I was trying to achieve two things with the opening paragraphs. The first was simply to avoid white room syndrome. Secondly, I wanted to immediately reveal Makoma’s disillusionment with her own world. I knew that throughout the story I would give her a somewhat indifferent tone; I wanted her to simply state the events as they happened, not (explicitly) offer her opinion. I wanted to write her as someone who had resigned herself to her own fate. But I also felt that since she couldn’t change the “big” things in her life, nor was her opinion welcome in that regard, she could practice small and subconscious acts of rebellion by expressing herself when it came to what she felt were mundane and unimportant things.

There’s a kind of practical arithmetic in this piece that I’ve never seen laid out quite in this fashion: how much livestock a woman is worth, and when to sell a daughter versus when to hold out for a better offer.
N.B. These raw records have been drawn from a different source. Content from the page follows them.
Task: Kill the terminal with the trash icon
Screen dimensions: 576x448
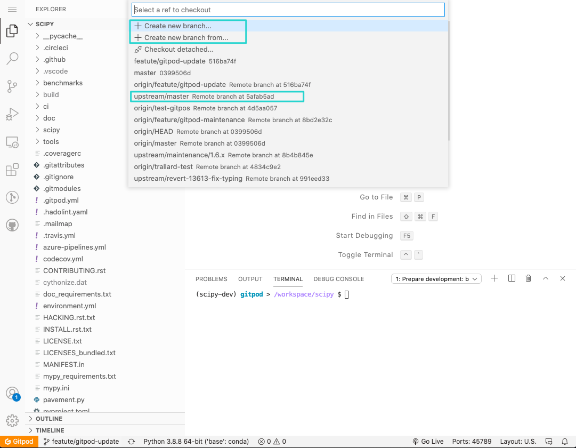Action: [x=528, y=278]
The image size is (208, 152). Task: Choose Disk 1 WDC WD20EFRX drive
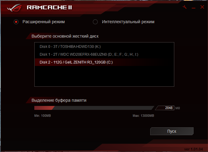click(x=104, y=54)
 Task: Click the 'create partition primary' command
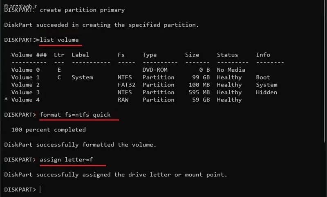(x=82, y=10)
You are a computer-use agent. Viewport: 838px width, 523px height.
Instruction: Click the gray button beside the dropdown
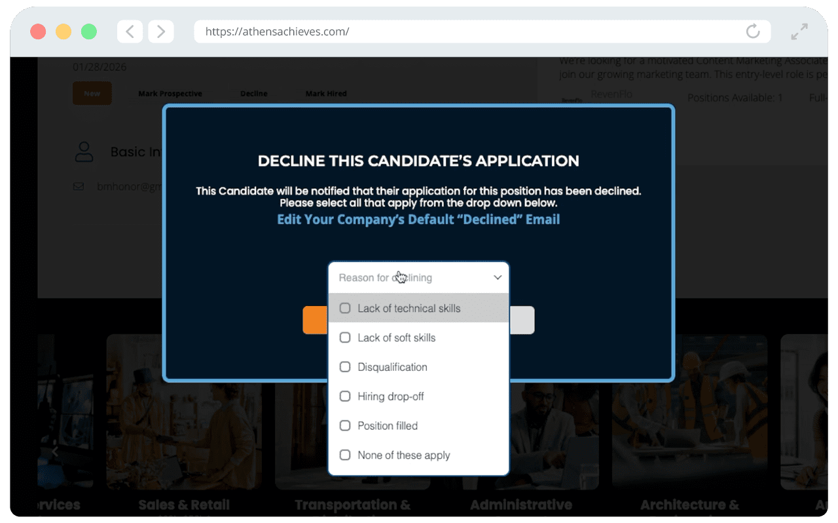point(522,320)
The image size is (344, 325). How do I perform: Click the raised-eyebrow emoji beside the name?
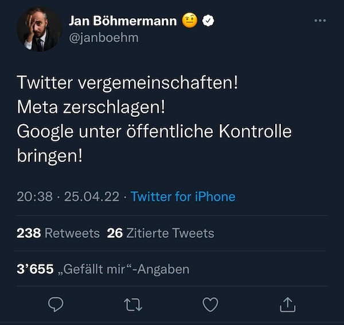pyautogui.click(x=190, y=21)
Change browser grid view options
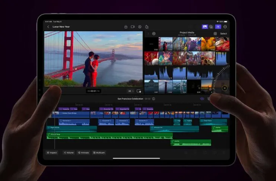Image resolution: width=276 pixels, height=181 pixels. pos(215,34)
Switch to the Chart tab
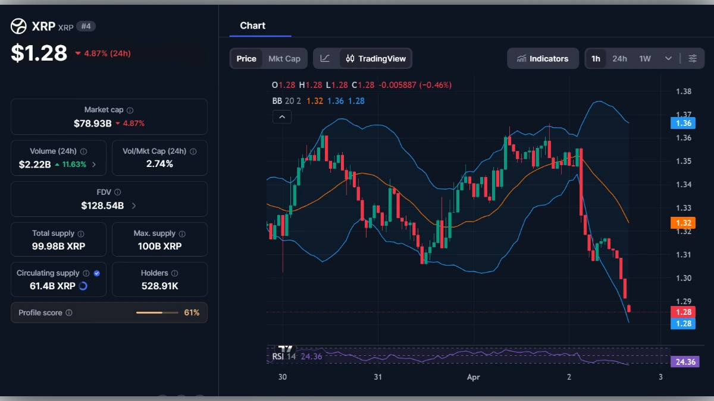Screen dimensions: 714x401 252,26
I know you have a degree in chemical engineering, and I wonder whether this arithmetic is your engineering training coming out in the piece, or whether growing up, were you already aware of these kinds of social calculations?

My training as an engineer played a larger role in this piece than in anything else I’ve written. Like I said, I wanted Makoma to simply state events as they happened to and around her. That’s something I do a lot in my everyday life, whether in writing reports or presenting my findings—I don’t really have an opinion—things happen with my research and my role is simply to discuss them. Things are simply what they are, whether or not the results I obtained are in line with my hypothesis. I can’t change them, having feelings about them won’t change them. The reason I did this with Makoma was because, although I wanted her to have an inherent sense of feminism because she clearly recognizes injustice and feels it is something that should be rectified, she can’t quite articulate her sentiments in modern terms. It would have been somewhat out-of-place for her to explicitly recognize the injustices as injustices. She simply recognizes that something is wrong, and she notices a pattern, and that’s why she does what she does with her own children.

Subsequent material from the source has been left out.